<%@LANGUAGE="VBSCRIPT" CODEPAGE="1252"%> WorldTribune.com: Mobile — Mughniyeh kill seen as intelligence coup, sends shockwaves region-wide

Mughniyeh kill seen as intelligence coup, sends shockwaves region-wide

Thursday, February 14, 2008 Free Headline Alerts

LONDON — The assassination of Hizbullah operational chief Imad Mughniyeh is being called the greatest success of Israeli intelligence in decades, but other nations also played a key role. Hizbullah has blamed Israel for the assassination of Mughniyeh in Damascus. Israel has denied responsibility but increased security around its facilities abroad.

Western intelligence sources and analysts said the car-bombing of Mughniyeh on late Feb. 12 marked a long and ardurous effort by Israel's Mossad with intelligence support from the United States and France. They said Mossad spent more than 20 years trying to find and kill the Hizbullah operations commander.

On Thursday, Israel state radio's military correspondent, Carmella Menashe, termed Mughniyeh's assassination "a significant achievement for any intelligence service." Ms. Menashe reported an Israeli military alert along the border with Lebanon.

Hours after the assassination, U.S. President George Bush ordered new sanctions against Syria. The sanctions cited unidentified senior Syrian officials deemed corrupt.

On Thursday, an Iranian source told the London-based A-Sharq Al Awsat that Mughniyeh left Lebanon for Syria in January 2008 under a false name. The Iranian source said Mughniyeh had been under constant intelligence surveillance when he arrived in Damascus for talks with Hamas political bureau chief Khaled Masha'al on the situation in the Gaza Strip. The source termed Mughniyeh's death catastrophic for Hizbullah.

For about 15 years, Mughniyeh, believed to have undergone plastic surgery, was not seen by any Western intelligence service, the sources said. He reappeared during a visit by Iranian President Mahmoud Ahmadinejad to Damascus in 2006.

Since then, the sources said, Israeli and U.S. intelligence coordinated efforts to find Mughniyeh.
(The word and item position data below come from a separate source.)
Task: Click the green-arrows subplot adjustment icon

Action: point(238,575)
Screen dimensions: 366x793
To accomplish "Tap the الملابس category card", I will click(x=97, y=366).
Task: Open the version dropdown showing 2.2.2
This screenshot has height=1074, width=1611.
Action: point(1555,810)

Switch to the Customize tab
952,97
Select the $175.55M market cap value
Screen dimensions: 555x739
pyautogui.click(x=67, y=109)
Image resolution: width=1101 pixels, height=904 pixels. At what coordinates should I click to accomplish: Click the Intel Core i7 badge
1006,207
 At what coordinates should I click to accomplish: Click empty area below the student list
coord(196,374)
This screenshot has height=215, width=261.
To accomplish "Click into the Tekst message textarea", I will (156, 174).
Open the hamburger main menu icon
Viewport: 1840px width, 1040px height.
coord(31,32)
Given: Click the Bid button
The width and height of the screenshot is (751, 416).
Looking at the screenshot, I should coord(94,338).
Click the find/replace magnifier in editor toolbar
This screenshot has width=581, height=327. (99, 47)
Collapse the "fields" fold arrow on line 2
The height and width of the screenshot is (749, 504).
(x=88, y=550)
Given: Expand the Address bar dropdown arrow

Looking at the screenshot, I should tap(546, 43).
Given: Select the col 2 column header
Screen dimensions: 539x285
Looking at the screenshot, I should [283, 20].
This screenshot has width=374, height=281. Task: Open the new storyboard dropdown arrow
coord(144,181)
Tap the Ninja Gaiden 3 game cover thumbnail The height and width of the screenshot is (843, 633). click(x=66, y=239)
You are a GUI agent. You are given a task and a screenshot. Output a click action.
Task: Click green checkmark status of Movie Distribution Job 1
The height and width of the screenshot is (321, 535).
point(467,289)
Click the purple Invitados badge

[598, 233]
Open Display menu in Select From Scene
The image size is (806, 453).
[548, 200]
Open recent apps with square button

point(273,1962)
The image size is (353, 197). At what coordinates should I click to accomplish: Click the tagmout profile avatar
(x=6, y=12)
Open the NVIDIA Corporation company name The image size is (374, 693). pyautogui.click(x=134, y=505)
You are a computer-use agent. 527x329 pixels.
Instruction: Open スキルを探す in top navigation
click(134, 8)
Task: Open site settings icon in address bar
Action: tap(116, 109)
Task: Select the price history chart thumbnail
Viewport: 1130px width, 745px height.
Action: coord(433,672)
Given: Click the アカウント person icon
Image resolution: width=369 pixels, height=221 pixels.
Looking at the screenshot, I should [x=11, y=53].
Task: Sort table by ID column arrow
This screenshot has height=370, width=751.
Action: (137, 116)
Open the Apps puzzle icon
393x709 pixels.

The two countries, along with France, were said to have cooperated in the assassination of other Islamic insurgency figures in Lebanon and Syria over the last four years.

"Mughniyeh was considered untouchable and to most unrecognizable," a senior intelligence source said. "This is a monumental intelligence achievement." "Israel is looking into the reports from Lebanon and Syria regarding the death of a senior Hizbullah figure and is studying the details arising from this, as they have been reported in the media in recent hours," a statement by Israeli Prime Minister Ehud Olmert said on Wednesday. "Israel rejects the attempt by terrorist elements to ascribe to it any involvement whatsoever in this incident."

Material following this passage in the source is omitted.